Are Alphabet Inc (GOOGL) Shares Worth the Money? Top Analyst Says Yes

Analyst Youssef Squali of SunTrust believes Alphabet Inc (NASDAQ:GOOGL) is quickly expanding beyond its traditional role as the worlds top internet search engine. In his initiation report, the analyst sees the company moving into a number of fields such as Cloud computing, Internet of Things (IoTs), self-driving cars and Display/Video ad businesses, which enable the tech giant to collect and analyze users in ways once thought unimaginable.

Squali notes that Google is still preforming very strongly on the advertising end and has maintained double digit growth in search ad spends, which the analyst believes accounts for around 50% of its digital advertising. Up 13% year-over-year, totaling for 75% global Search ad spend, the analyst estimates Google netted around $63 billion in Search ad revenues in 2016.
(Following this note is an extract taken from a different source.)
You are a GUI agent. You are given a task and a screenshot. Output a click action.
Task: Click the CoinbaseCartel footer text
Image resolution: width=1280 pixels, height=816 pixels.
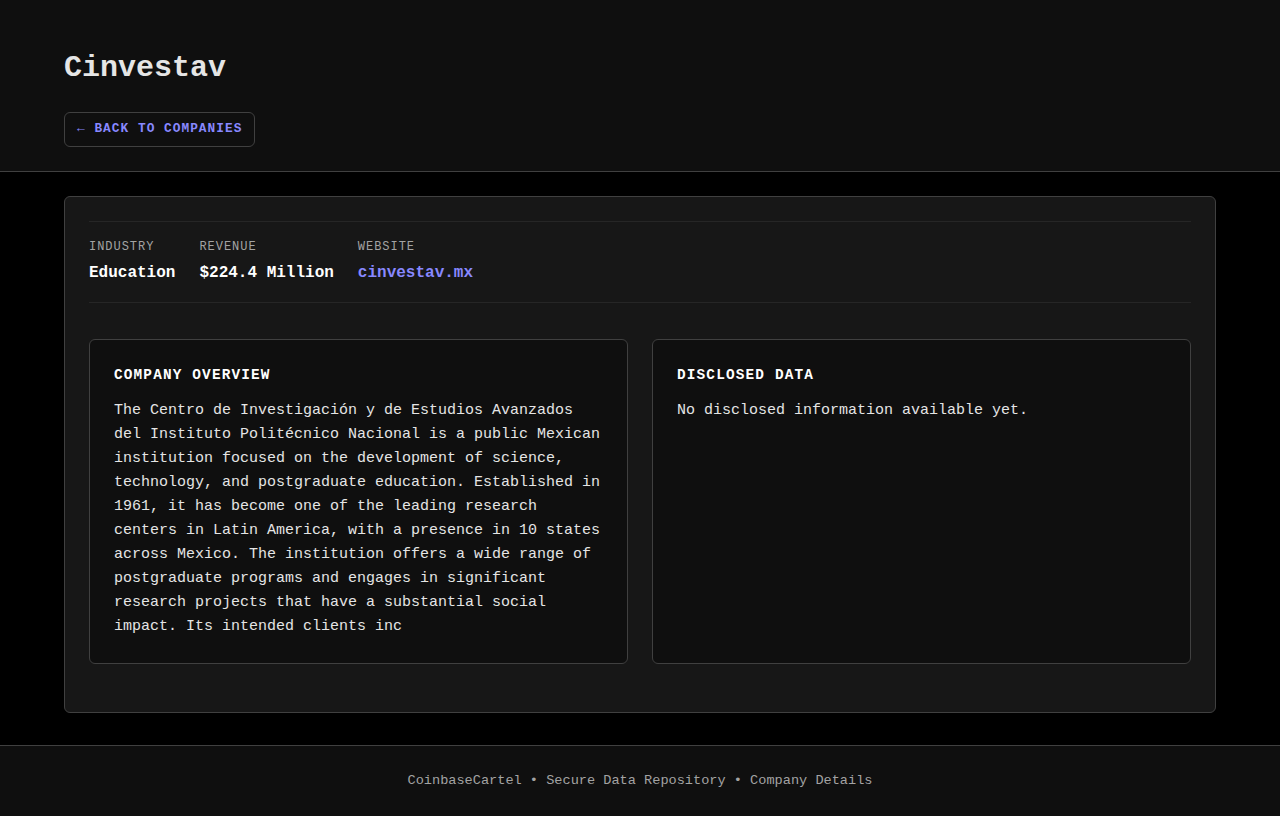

Furthermore, with around 1 billion monthly average users between Android, Maps, Chrome, YouTube, Google Play, and Gmail the company can “Serve the most relevant ads at any given time on any property, in any geography […] Given the highly targeted nature of Search, where it fits in the marketing funnel and track-ability of its ROI, we believe it’ll remain a pillar of marketers’ ad budgets for years to come” says Squali.  The company is also leading in non-search ads like Maps and Waze, which the analyst notes “GOOGL only begun monetizing.”

According to Squali, another up and coming Google money-maker is in its Display/Video ad businesses, which raked in gross revenue of near $16 billion in 2016 and is outpacing the market by 200% and is up 40% year over year. Overall Google is giving stakeholders access “to some of the fastest growing and most exciting trends within the global economy at an attractive valuation, in our view […] That said, decelerating growth, margin pressures and regulatory concerns in the short/medium-term are important considerations to keep an eye on” opines the analyst.

As such, on the heels of these advances, the analyst initiates a Buy rating on GOOGL stock with a price target of $1,100 representing a 16% rise above current trading levels.

Youssef Squali has an excellent TipRanks score with a 73% success rate and a high ranking of #27 out of 4,627 analysts. Graham realizes 19.6% in his annual returns. When recommending GOOGL, Squali earns 16.9%.

TipRanks analytics showcase GOOGL as a Strong Buy. Out of 34 analysts polled by TipRanks in the last 3 months, 31 are bullish, while 3 are sidelined. With an upside potential of 16%, the stock’s consensus target price stands at $1,098.90.